• Excerpted text:
····················

Return all the members of an object in a list of (name, value) pairs sorted by name. If the optional predicate argument is supplied, only members for which the predicate returns a true value are included.

Note

getmembers() will only return class attributes defined in the metaclass when the argument is a class and those attributes have been listed in the metaclass’ custom __dir__().

inspect.getmoduleinfo(path)

Returns a named tuple ModuleInfo(name, suffix, mode, module_type) of values that describe how Python will interpret the file identified by path if it is a module, or None if it would not be identified as a module. In that tuple, name is the name of the module without the name of any enclosing package, suffix is the trailing part of the file name (which may not be a dot-delimited extension), mode is the open() mode that would be used ('r' or 'rb'), and module_type is an integer giving the type of the module. module_type will have a value which can be compared to the constants defined in the imp module; see the documentation for that module for more information on module types.

Deprecated since version 3.3: You may check the file path’s suffix against the supported suffixes listed in importlib.machinery to infer the same information.

inspect.getmodulename(path)

Return the name of the module named by the file path, without including the names of enclosing packages. The file extension is checked against all of the entries in importlib.machinery.all_suffixes(). If it matches, the final path component is returned with the extension removed. Otherwise, None is returned.

Note that this function only returns a meaningful name for actual Python modules - paths that potentially refer to Python packages will still return None.

Changed in version 3.3: This function is now based directly on importlib rather than the deprecated getmoduleinfo().

inspect.ismodule(object)

Return true if the object is a module.

····················

• Collected material:

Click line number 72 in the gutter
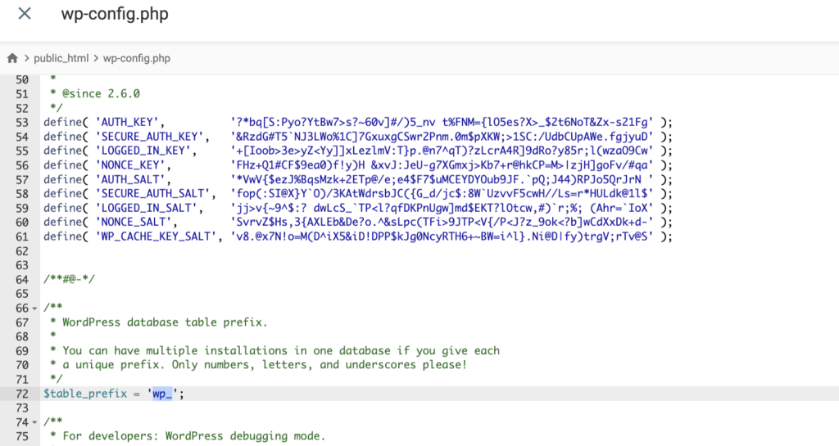20,393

····················

• Exercise details:
Decide whether each statement agrees with the excerpt on inspect functions, answering yes or no and quoting the words of the excerpt that settle it. 1. Paths that could refer to Python packages make getmodulename() return None. 2. The mode value in the ModuleInfo tuple is always 'rb'. 3. getmoduleinfo() has been deprecated since version 3.3.

• Solution to this problem:
1. Yes: "paths that potentially refer to Python packages will still return None."
2. No: "mode is the open() mode that would be used ('r' or 'rb')"
3. Yes: "Deprecated since version 3.3"